Он ненавидел Гитлера и Вторую мировую войну. Он был убежден, что вина за этот конфликт лежит на Германии. Но я полагаю, что он всегда видел причинно-следственную связь между событиями 1914, 1933 и 1945 годов. Гитлер для него, как и для многих немцев, был продуктом Версальского договора, а Версальский договор – результатом ошибочного или чрезмерно эмоционального признания немецкой вины за 1914-й.

Когда я оглядываюсь назад, мне кажется, что отец сомневался в этой вине. Как я уже говорил, он был среди тех, кто советовал кайзеру не объявлять мобилизацию после Сараевского убийства. Историк Риттер из Фрайберга, который часто беседовал с отцом, упоминает о нем в своей книге о Первой мировой войне.
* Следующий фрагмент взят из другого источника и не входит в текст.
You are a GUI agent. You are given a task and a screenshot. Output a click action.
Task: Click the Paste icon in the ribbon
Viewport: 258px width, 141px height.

Мой отец опасался, как бы сказали сейчас, эскалации, которая неизбежно должна была привести к войне. Он знал о слабости австрийской армии и опасности русской мобилизации как результата слишком тесной поддержки Германией действий Австрии. Реакция России немедленно влекла за собой ответ Франции. Он знал, что единственный способ охладить австрийский гнев против сербов после возмутительного убийства эрцгерцога – благоразумная сдержанность Германии. Этой сдержанности не хватило, и, по мнению моего отца, спасти мир стало невозможно, учитывая настроение умов в Петербурге и Париже.

Кажется, он позднее считал, что Франция могла бы помешать перерастанию локального конфликта на Балканах в европейскую войну. Однако те, кто «толкали к войне», имелись не только в Берлине, но и в Париже. «В какой еще стране, – написал он мне незадолго до смерти, – могли убить Жореса[19]?».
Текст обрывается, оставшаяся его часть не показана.